Understanding how Random Forests achieve this robust performance requires first examining the foundational concepts: single decision trees and the process known as Bagging. When dealing with real-world phenomena where the relationship between input features (predictors) and the target outcome (response variable) is complex and non-linear, simple linear models often fall short. Decision trees provide an intuitive, non-linear pathway, but they possess inherent statistical limitations that Random Forests are specifically designed to overcome.


The Foundation: Classification and Regression Trees (CART)

When modeling complex relationships between a set of features (predictor variables) and a target variable (response variable), we frequently turn to non-linear modeling techniques. A prominent example of this is the use of Classification and Regression Trees (often abbreviated CART). These models recursively partition the feature space into distinct, non-overlapping regions, ultimately creating a simple, hierarchical structure—the decision tree—that predicts the value of a response variable based on the input features.

The primary appeal of single decision trees lies in their exceptional interpretability and visual clarity, making the logic behind the prediction transparent.
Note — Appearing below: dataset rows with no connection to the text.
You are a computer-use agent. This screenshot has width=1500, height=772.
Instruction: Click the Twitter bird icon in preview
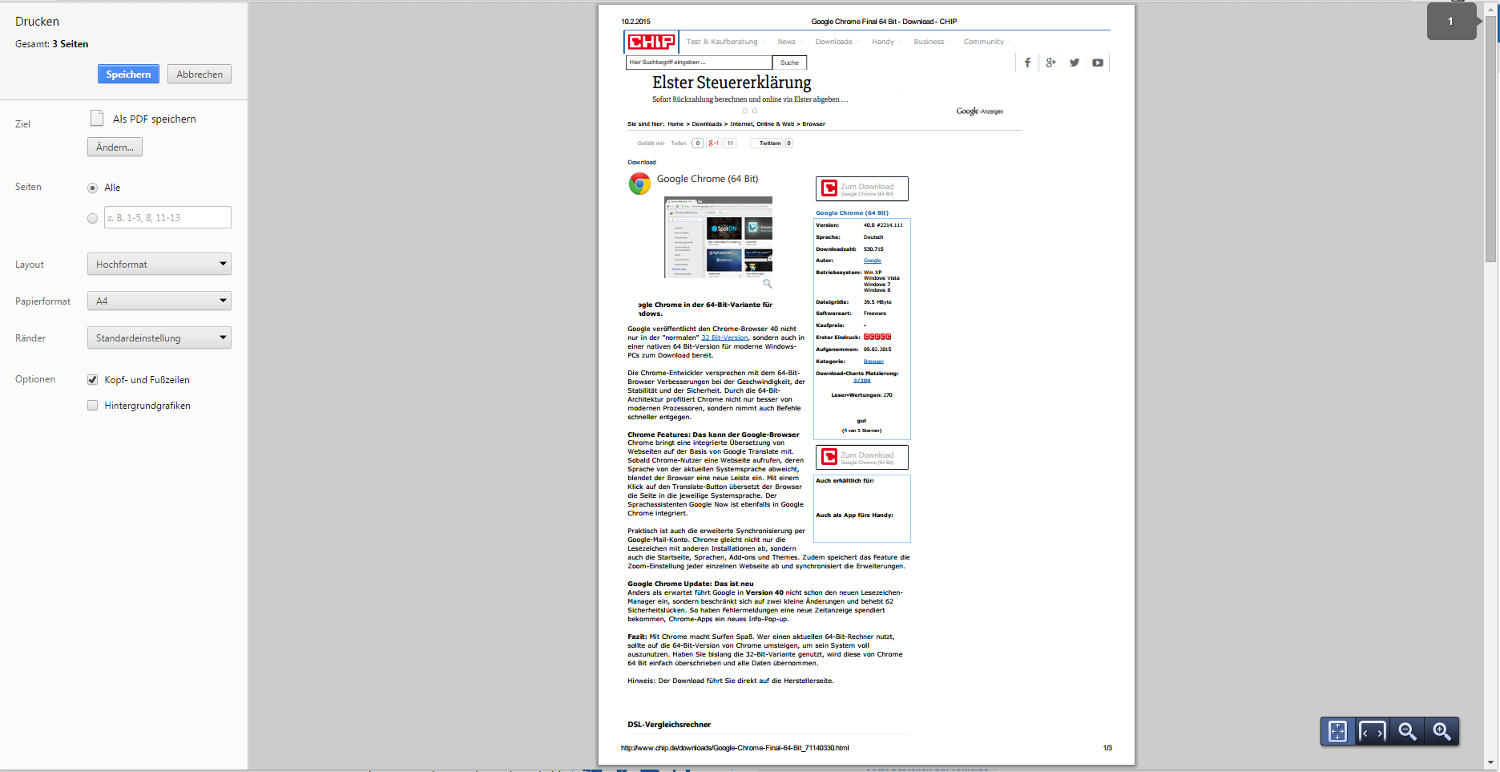(1074, 62)
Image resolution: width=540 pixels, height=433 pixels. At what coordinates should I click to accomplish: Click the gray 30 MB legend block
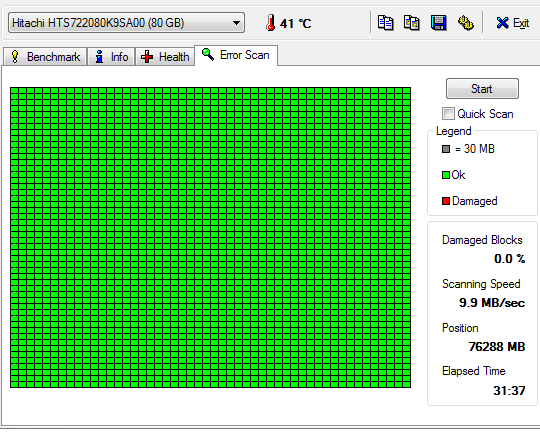tap(446, 149)
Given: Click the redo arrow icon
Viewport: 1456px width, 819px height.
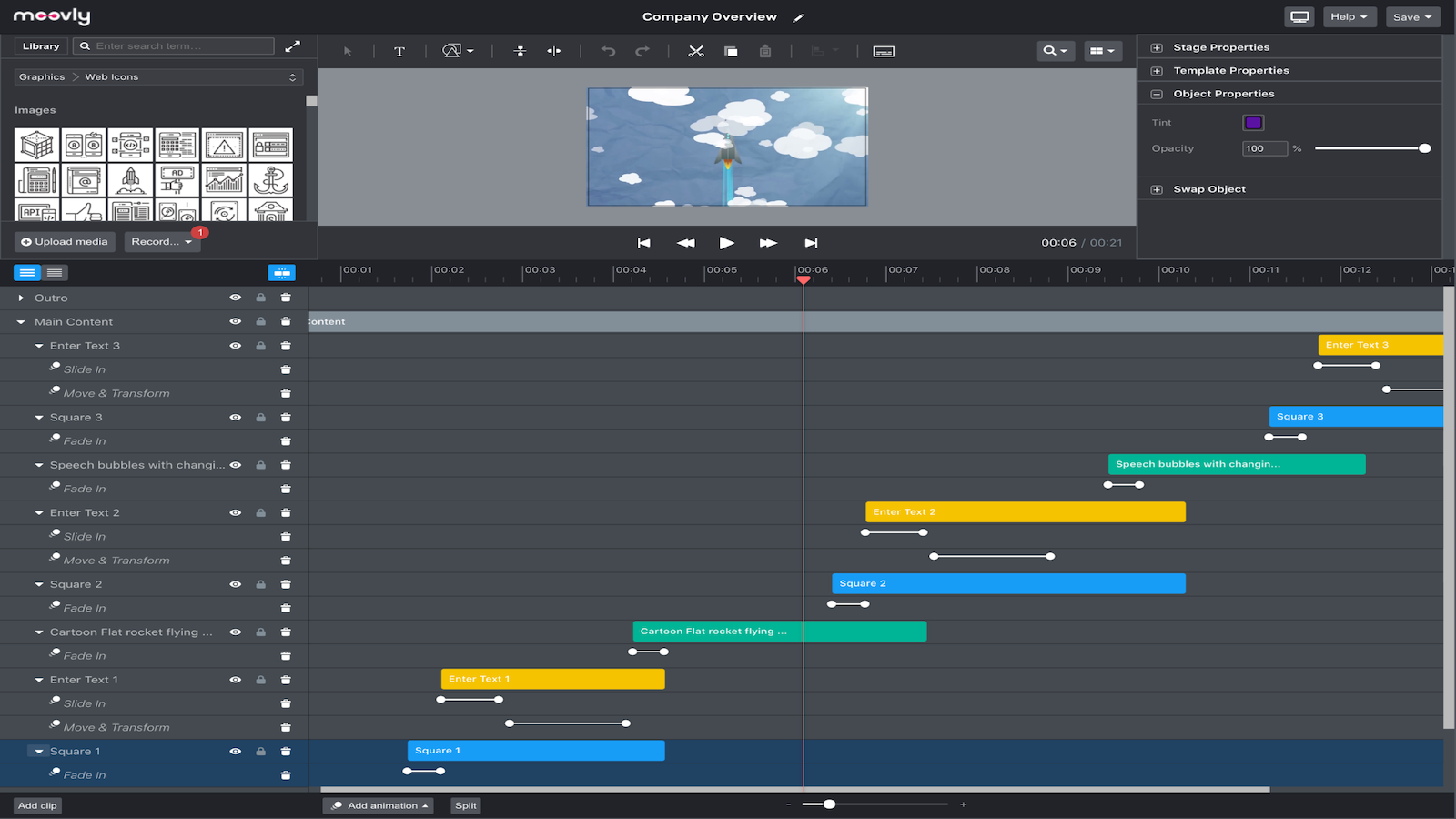Looking at the screenshot, I should (x=642, y=52).
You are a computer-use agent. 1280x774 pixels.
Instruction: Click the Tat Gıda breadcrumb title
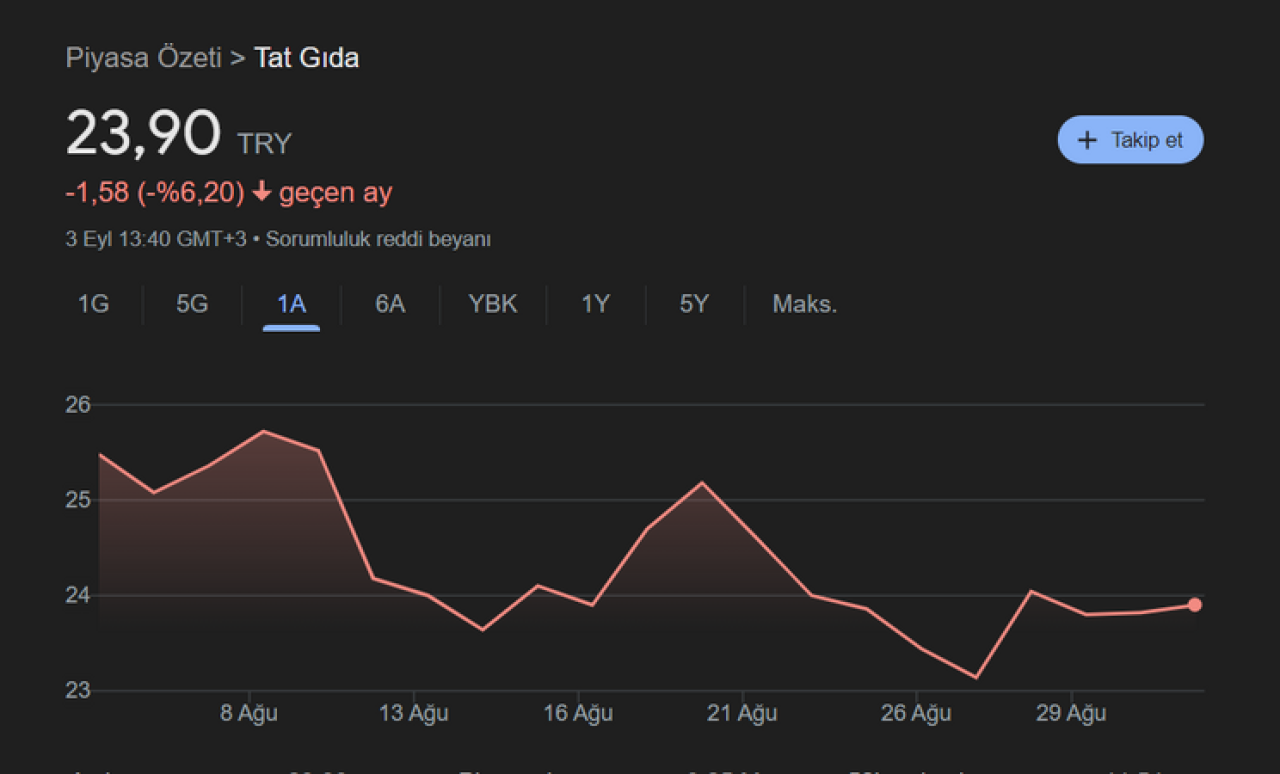coord(306,58)
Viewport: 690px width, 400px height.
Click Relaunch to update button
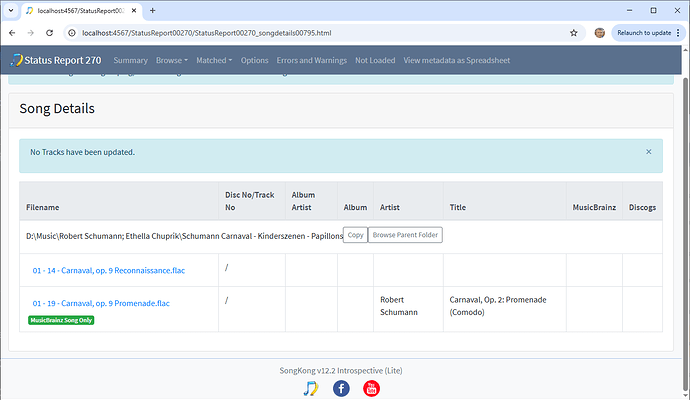[641, 33]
However, this simplicity comes at a cost: they tend to suffer from high variance. High variance implies that small changes in the training data can lead to dramatically different tree structures and, consequently, highly variable predictions. For instance, if a dataset were split into two halves and a decision tree were trained on both, the resulting models could produce substantially different outputs, indicating poor generalization capabilities.

Example of a regression tree that uses years of experience and average home runs to predict the salary of a professional baseball player.

Reducing Variance Through Bagging (Bootstrap Aggregation)

To address the high variance issue inherent in single decision trees, statisticians developed an ensemble technique called Bagging, or Bootstrap Aggregation. This method aims to stabilize the predictive model by introducing randomness in the data sampling process. By averaging the results of many trees trained on slightly different versions of the training data, Bagging significantly reduces the overall model variance, leading to a much better test error rate compared to any single, unstable decision tree.

The operational process of Bagging involves the following steps:

  1. Take $b$ bootstrapped samples (samples drawn with replacement) from the original dataset.
  2. Build an independent decision tree for each bootstrapped sample.
  3. Average the predictions of each tree to come up with a final model.

The benefit of this approach is clear: a bagged model typically offers a strong improvement in test error rate compared to a single, high-variance decision tree. However, this method introduces a new challenge related to prediction correlation.

A significant limitation of standard Bagging arises if the dataset happens to contain a very strong predictor variable. In this case, most or all of the bootstrapped trees will inevitably use this dominant predictor for the first split. This results in trees that are structurally similar to each other and, crucially, have highly correlated predictions. Consequently, when we average the predictions of this collection of correlated trees, the resulting model does not sufficiently reduce the variance compared to a single tree, limiting the performance improvement.

How Random Forests Achieve Decorrelation

One powerful way to circumvent the correlation issue found in standard Bagging models is to use the method known as Random Forests. Similar to Bagging, Random Forests also begin by taking $b$ bootstrapped samples from the original dataset. However, the procedure introduces a critical modification during the tree construction phase that ensures the resulting collection of trees is decorrelated.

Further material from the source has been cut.